Prima la calidad frente a la cantidad. Un buen resumen, una guía útil o un vídeo bien explicado valen más que diez mensajes sueltos. Cuida títulos, imágenes, enlaces y formato. Y recuerda: puedes fijar publicaciones clave para que nadie se las pierda.
Fomenta la interacción con reacciones y comentarios cuando tenga sentido. Si habilitas el grupo vinculado para comentar, define reglas claras y apóyate en bots para moderar. La convivencia sana mejora el alcance y la fidelidad.
Promociona tu canal con cabeza: comparte el enlace público t.me/alias en tu web, redes sociales y newsletters. Evita el spam directo a desconocidos; además de ser mala práctica, puede traerte limitaciones temporales en tu cuenta.
Y por último, mide. A partir de cierto tamaño, Telegram muestra estadísticas (evolución de suscriptores, alcance de publicaciones, fuentes de crecimiento…). Con esos datos podrás ajustar el contenido, horarios de publicación y temas que más interesan.
Seguridad y privacidad: cómo protege Telegram tus canales
Telegram se apoya en su protocolo MTProto y en una arquitectura en la nube para sincronizar mensajes entre dispositivos. Los canales, grupos y chats normales se cifran entre cliente y servidor; los «chats secretos» (conversaciones 1 a 1) aplican cifrado extremo a extremo.
Para tu cuenta, activa la verificación en dos pasos (2FA). Añade una contraseña adicional a los códigos SMS para que nadie pueda entrar aunque robe tu tarjeta o intercepte mensajes. Telegram notifica intentos fallidos de acceso con la IP y otros detalles, lo cual es práctico para reaccionar a tiempo.
En privacidad, puedes controlar quién te puede añadir a grupos o canales, quién ve tu foto de perfil o tu última conexión. Además, puedes descargar tus datos desde el cliente de escritorio y configurar la autodestrucción de tu cuenta si dejas de usarla durante un tiempo.
Un último apunte normativo: ciertos contenidos (por ejemplo, canales marcados para mayores de edad) pueden tener restricciones en tiendas como la App Store debido a políticas de distribución. Telegram también actúa contra contenido ilegal o abusos reportados por la comunidad y autoridades, especialmente en canales públicos.

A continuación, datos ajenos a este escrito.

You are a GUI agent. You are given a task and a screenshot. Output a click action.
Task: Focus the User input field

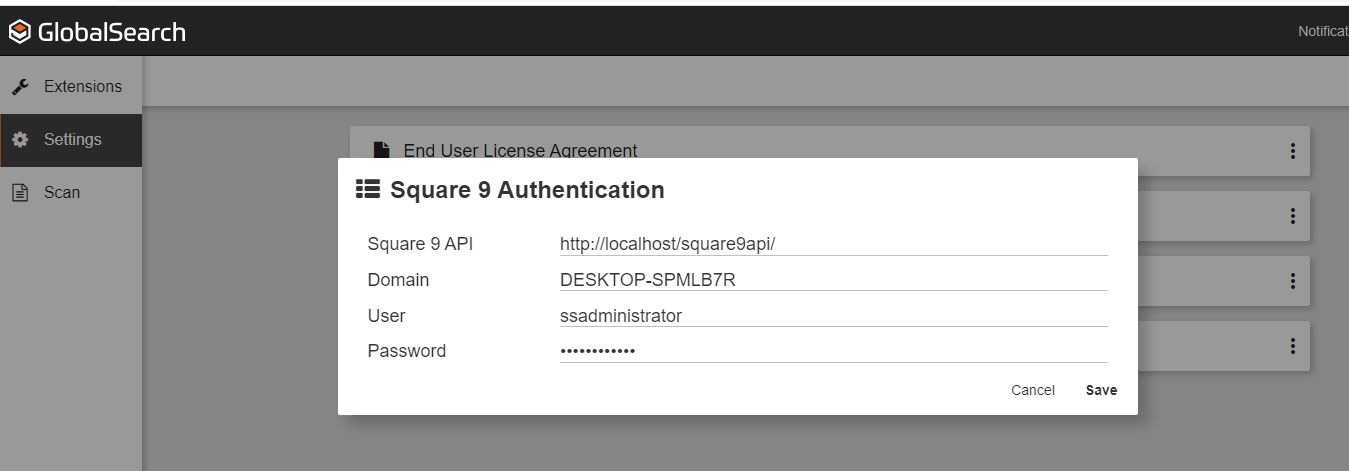(832, 316)
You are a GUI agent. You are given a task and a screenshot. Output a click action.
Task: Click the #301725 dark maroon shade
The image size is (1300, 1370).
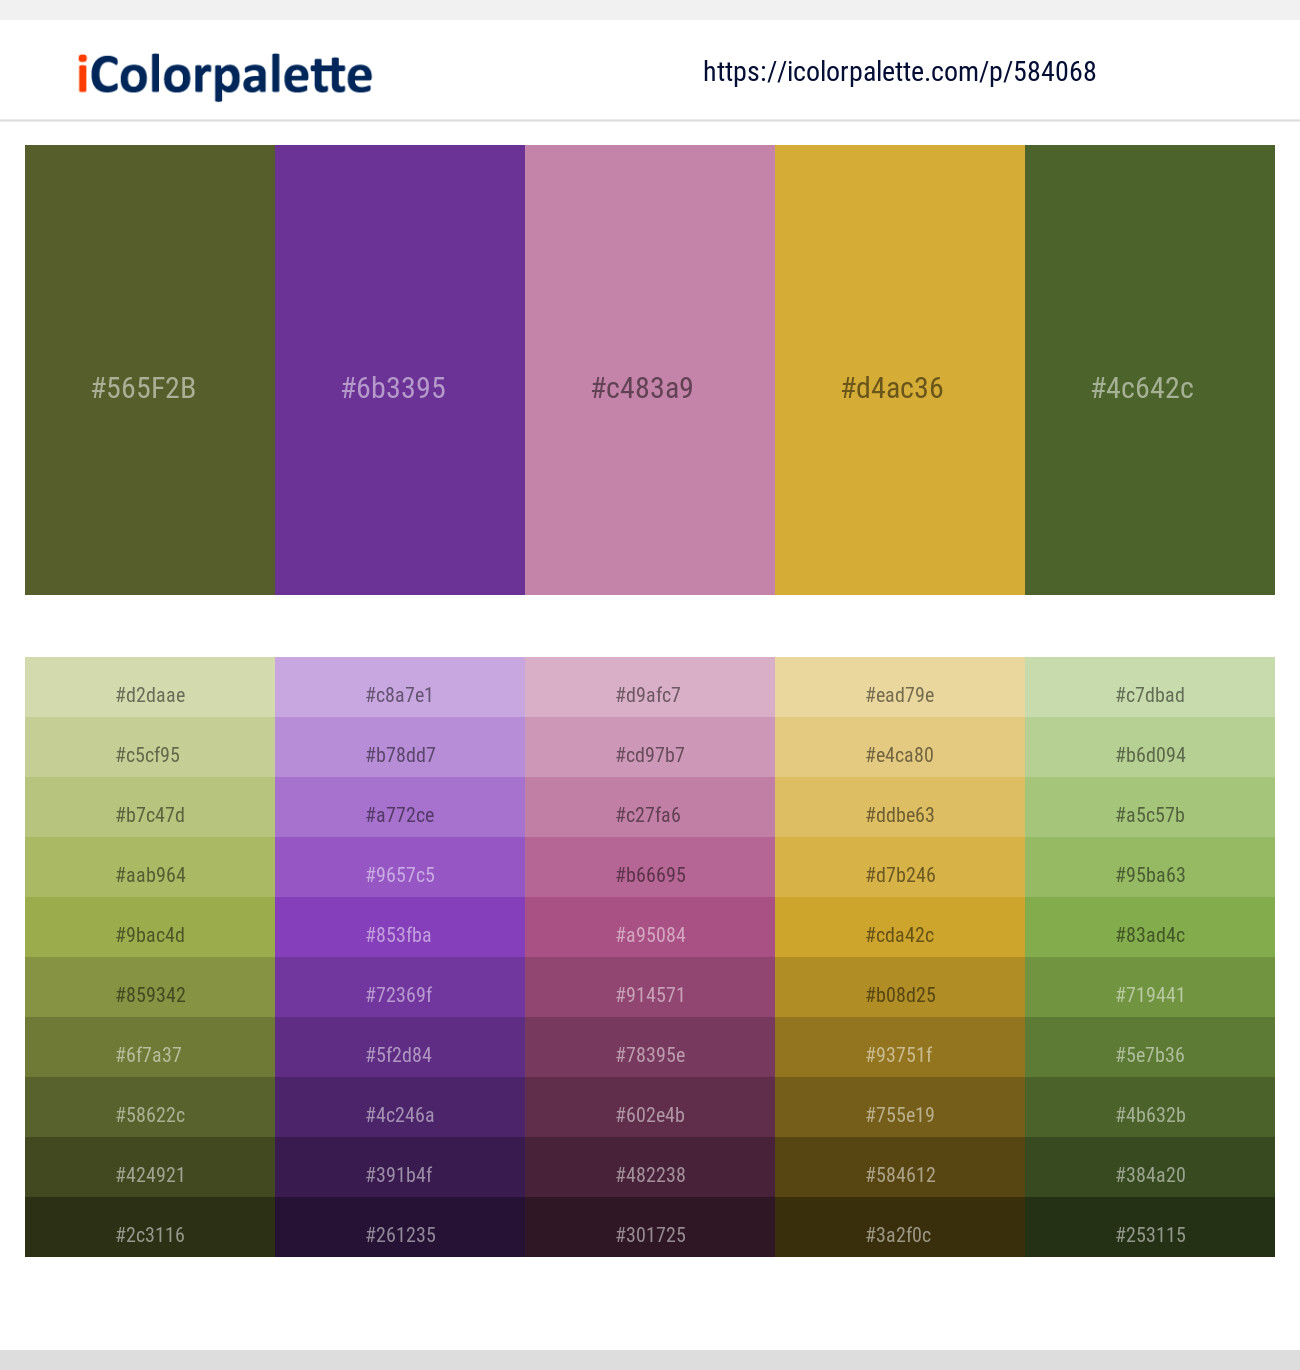pyautogui.click(x=649, y=1234)
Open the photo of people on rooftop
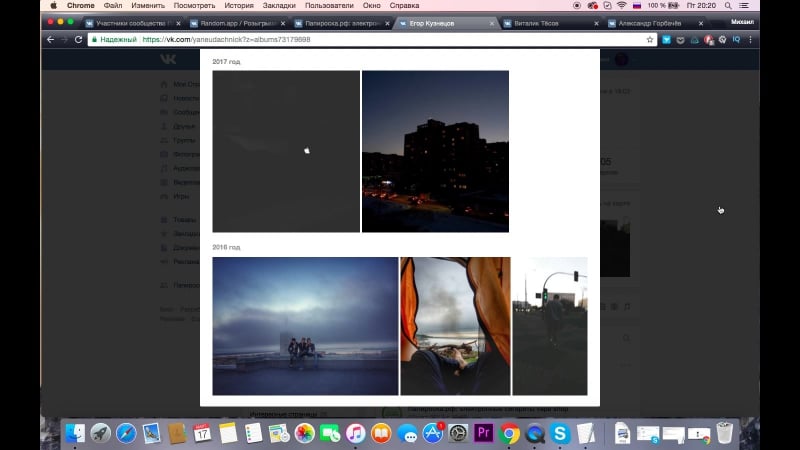 (305, 326)
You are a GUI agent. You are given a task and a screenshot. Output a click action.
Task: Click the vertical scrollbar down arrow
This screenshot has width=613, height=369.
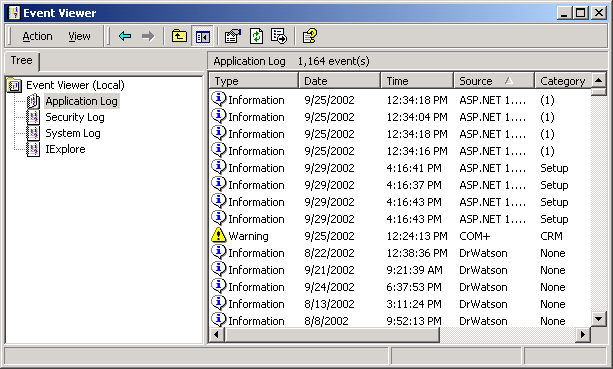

Si llegas hasta aquí, ya tienes todo lo necesario para manejar canales de Telegram como un veterano: desde entender qué son y cómo funcionan, hasta crear, configurar, impulsar y proteger el tuyo sin comerte la cabeza. Con una estrategia clara, buenas prácticas y el apoyo de herramientas como bots, un canal puede convertirse en tu mejor altavoz para difundir información con orden, alcance y mucho menos ruido.